Let $G$ be the Galois group of $F(i)$ over $\mathbb{R}$. If there was an odd number dividing $|G|$, by Galois correspondence there is an odd degree subextension. This contradicts the fact that the intermediate value theorem tells us that every odd degree polynomial over $\mathbb{R}$ has a root in $\mathbb{R}$, so it must be that $G$ has order $2^n$ for some $n$.
Let $G'$ be the Galois group of $F(i)$ over $\mathbb{C}$. This is the splitting field of some polynomial dividing $p(x)$ so it is Galois.
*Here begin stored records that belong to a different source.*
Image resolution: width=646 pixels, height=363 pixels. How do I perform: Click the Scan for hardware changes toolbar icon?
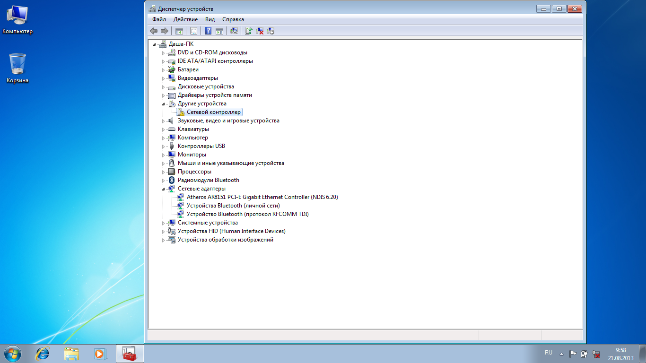click(234, 31)
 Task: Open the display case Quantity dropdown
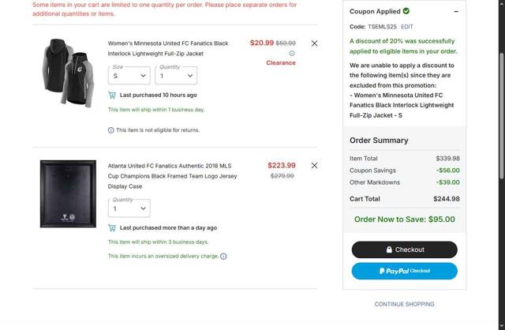(x=129, y=208)
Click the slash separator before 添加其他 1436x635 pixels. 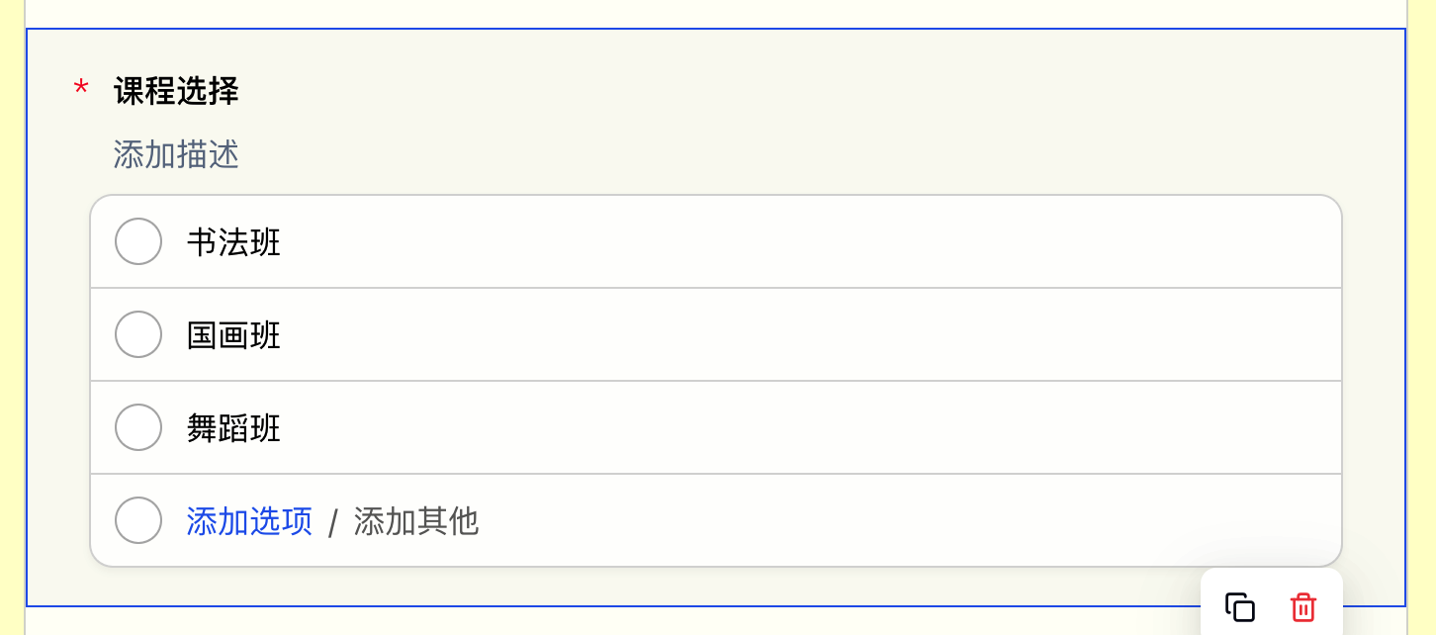pyautogui.click(x=333, y=522)
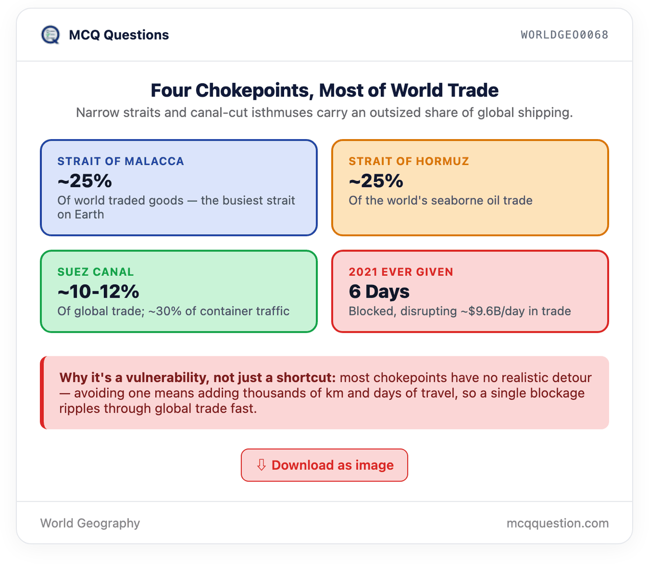Click the mcqquestion.com footer link

click(558, 523)
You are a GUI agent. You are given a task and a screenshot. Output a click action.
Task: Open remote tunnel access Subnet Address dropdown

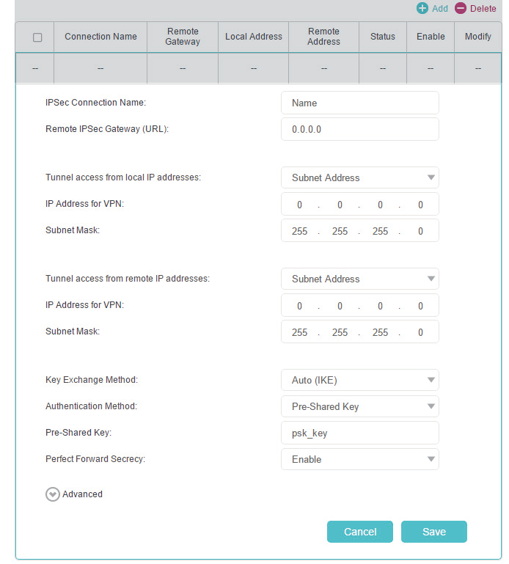point(359,279)
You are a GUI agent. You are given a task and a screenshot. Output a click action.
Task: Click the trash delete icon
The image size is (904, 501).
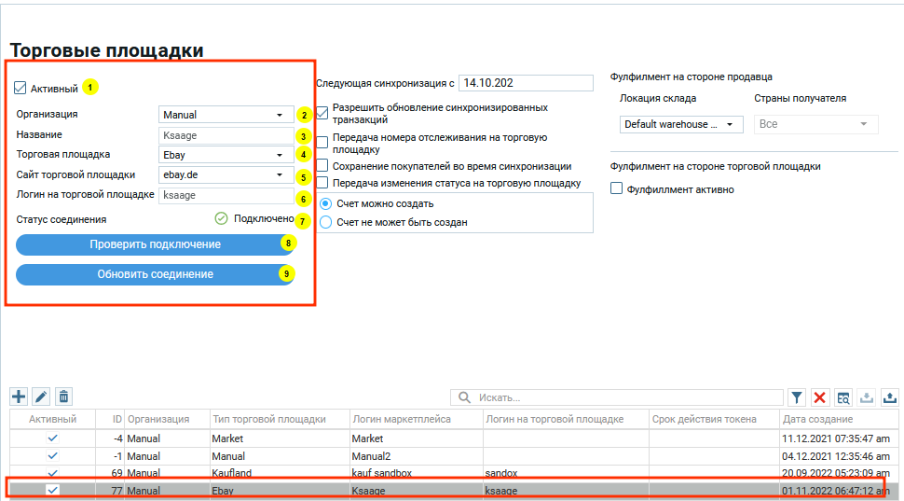point(63,397)
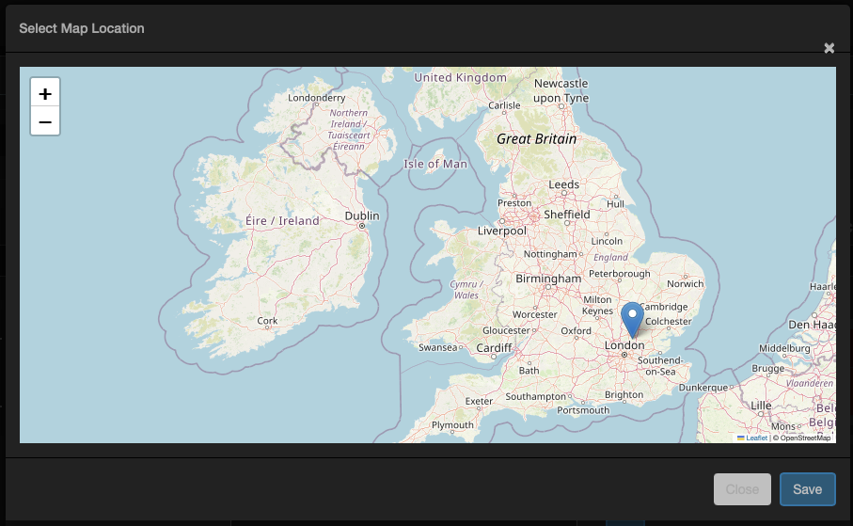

By the above, $|G'|=2^k$, where we wish to show $k=0$. By Cauchy's Theorem for $p$-groups, if $k>0$ then there exists a subgroup of $G'$, and therefore a field extension of $\mathbb{C}$ that has order $2$, but that contradicts the quadratic equation, as the quadratic equation tells us that there are no degree $2$ irreducible polynomials over $\mathbb{C}$. Therefore $|G'|=1$. However, $2|G'|\geq |G|$ so $2\geq |G|$.
It follows by the Fundamental Theorem of Galois Theory that $[F(i):\mathbb{R}]\leq 2$. Since $$2=[F(i):\mathbb{R}]=[F(i):F][F:\mathbb{R}]$$ we have that $[F:\mathbb{R}]=2$ precisely when $F=\mathbb{C}$ and that $[F(i):F]=2$ precisely when $F=\mathbb{R}$
However, $F$ was an arbitrary finite degree field extension, so we have that an arbitrary finite degree field extension of $\mathbb{R}$ is $\mathbb{C}$ precisely when it is non trivial, and we are done.
A: See the book The Fundamental Theorem of Algebra by Fine and Rosenberger, which contains eight proofs.
See also The Fundamental Theorem of Algebra: A Visual Approach by Velleman.
A: Let $P\in\mathbb{C}[X]$ of degree greater than $1$. Assume by contradiction that $P$ has no roots in $\mathbb{C}$ and let define: $$f:=\frac{1}{P}.$$
$f$ is holomorphic on $\mathbb{C}$ and is bounded since: $$\lim_{z\to\pm\infty}|f(z)|=0.$$
Therefore, using Liouville's theorem, $f$ is constant and so is $P$, a contradiction.